#' Run the UMAP algorithm (using umap::umap())
#'
#' Method to run a UMAP dimensionality reduction algorithm.
#' A UMAP (uniform manifold approximation and projection) plot is a useful means to visualise data.
#' As it is a dimensionality reduction algorithm, some data will be lost.
#' It is good practice to validate any populations (namely through manual gating).
#' For more information on parameter choices, see ?umap::umap.defaults.
#' Uses the R package "umap" to calculate plots and "data.table" to handle data.
#'
#' @param dat NO DEFAULT. Input data.table or data.frame.
#' @param use.cols NO DEFAULT. Vector of column names or numbers for clustering.
#' @param umap.x.name DEFAULT = "UMAP_X". Character.

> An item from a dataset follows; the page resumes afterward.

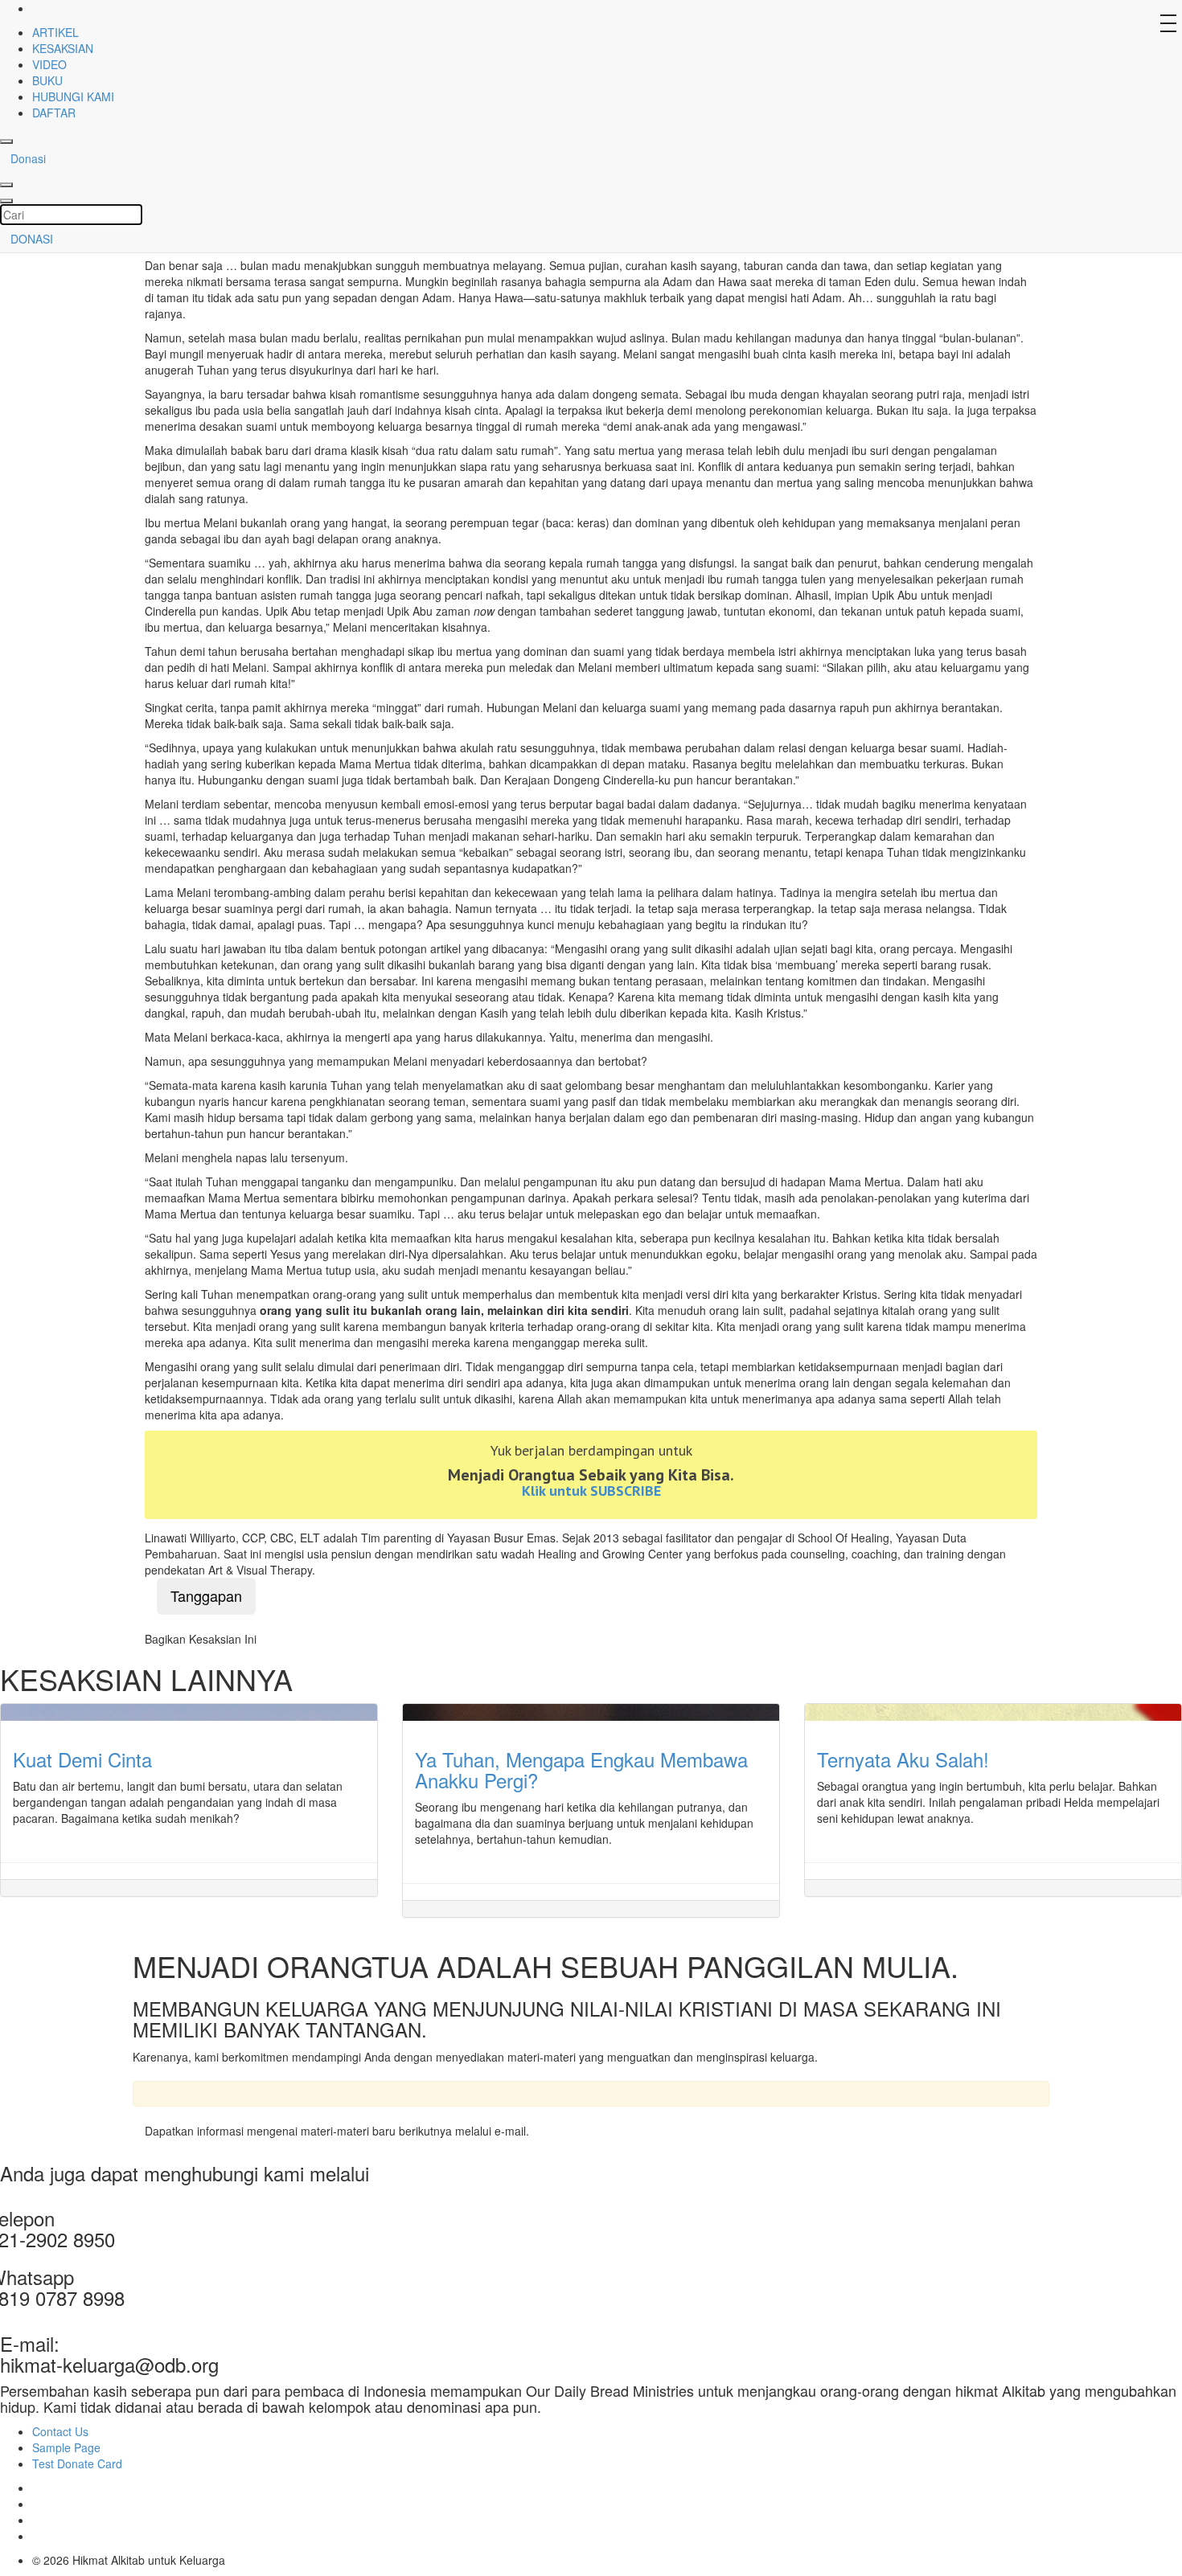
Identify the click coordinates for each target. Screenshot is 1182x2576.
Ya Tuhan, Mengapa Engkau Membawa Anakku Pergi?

Name of UMAP x-axis.
#' @param umap.y.name DEFAULT = "UMAP_Y". Character. Name of UMAP y-axis.
#' @param umap.seed DEFAULT = 42. Numeric. Seed value for reproducibility.

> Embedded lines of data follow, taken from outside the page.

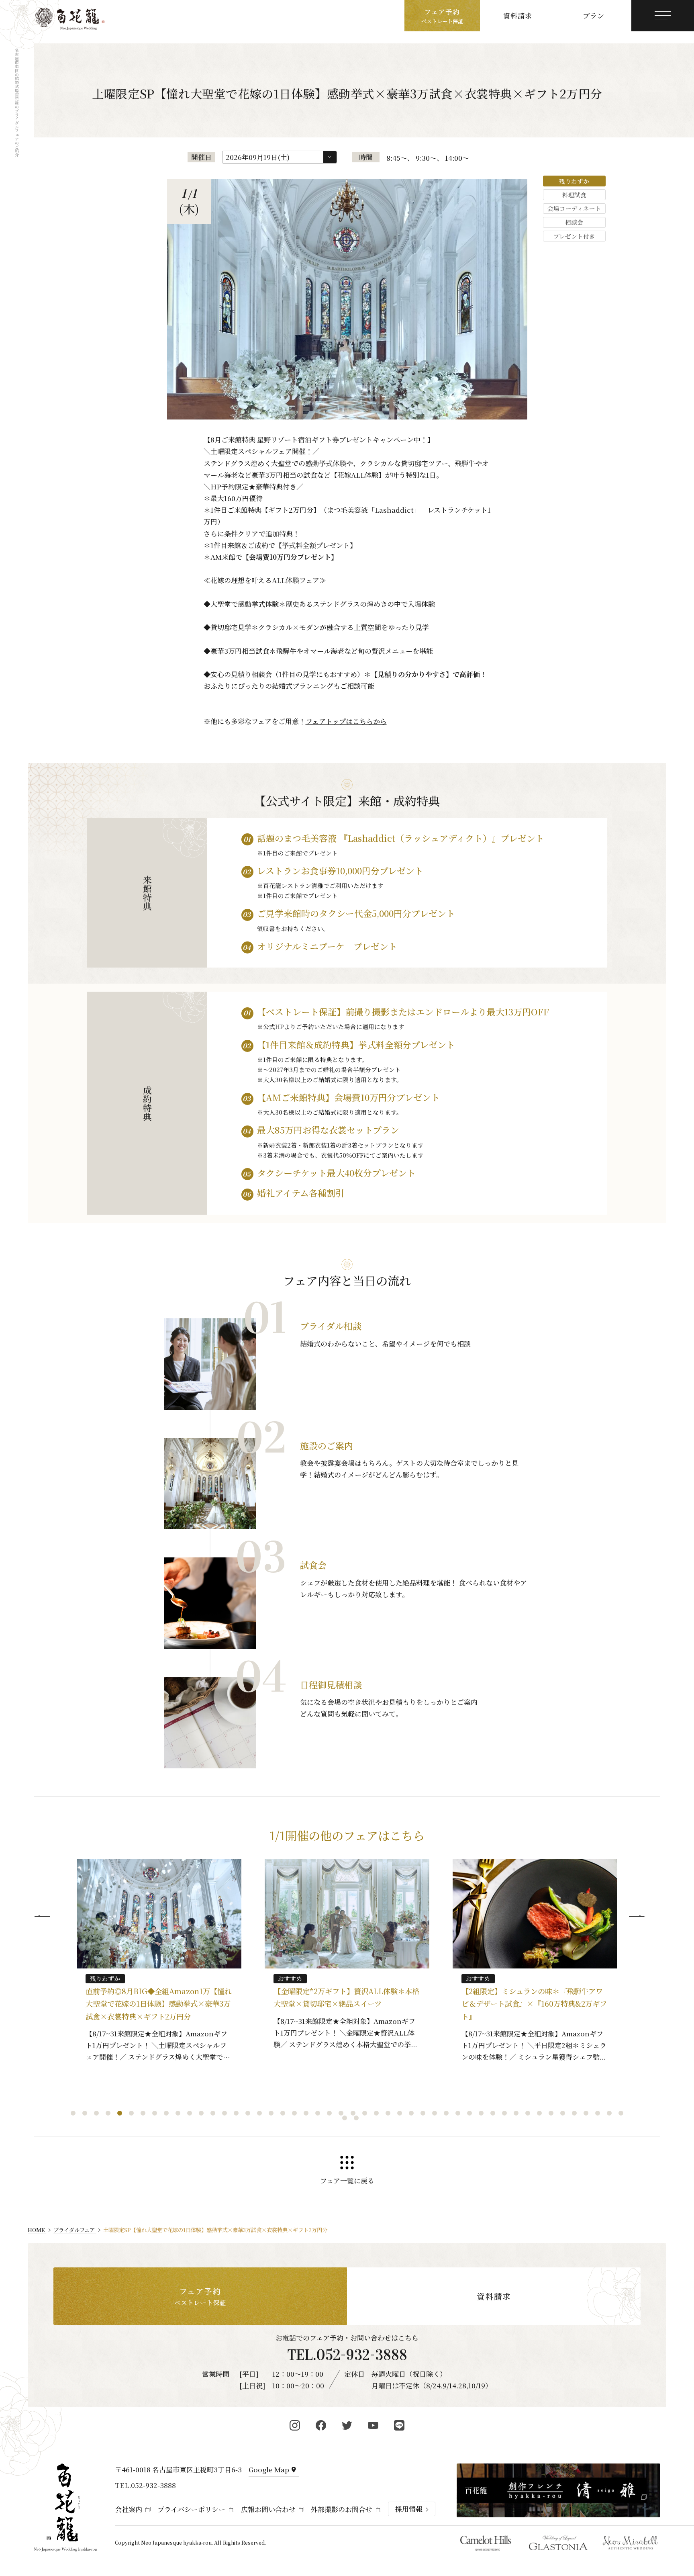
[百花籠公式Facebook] (321, 2425)
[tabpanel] (159, 1959)
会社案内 (128, 2509)
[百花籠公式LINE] (399, 2425)
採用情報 (409, 2509)
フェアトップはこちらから (346, 721)
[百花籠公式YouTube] (373, 2425)
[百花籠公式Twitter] (347, 2425)
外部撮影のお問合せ (341, 2509)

#' @param neighbours DEFAULT = 15. Numeric. Number of nearest neighbours.
#' @param n_components DEFAULT = 2. Numeric. Number of dimensions for output results.

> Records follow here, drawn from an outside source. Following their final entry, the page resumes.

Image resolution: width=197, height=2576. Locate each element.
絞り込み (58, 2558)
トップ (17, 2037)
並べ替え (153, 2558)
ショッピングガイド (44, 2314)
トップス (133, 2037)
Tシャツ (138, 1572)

#' @param metric DEFAULT = "euclidean". Character or function. Determines how distances between data points are computed. Can also be "manhattan".
#' @param n_epochs DEFAULT = 200. Numeric. Number of iterations performed during layout optimisation.
#' @param input DEFAULT = "data". Character. Determines whether primary input argument is a data or distance matrix. Can also be "dist".
#' @param init DEFAULT = "spectral". Character or matrix. Deafult "spectral" computes an initial embedding using eigenvectors of the connectivity graph matrix. Can also use "random" (creates an initial layout based on random coordinates).
#' @param min_dist DEFAULT = 0.1. Numeric. Determines how close points appear in final layout.
#' @param set_op_mix_ratio DEFAULT = 1. Numeric in range [0,1]. Determines who the knn-graph is used to create a fuzzy simplicial graph.
#' @param local_connectivity DEFAULT = 1. Numeric. Used during construction of fuzzy simplicial set.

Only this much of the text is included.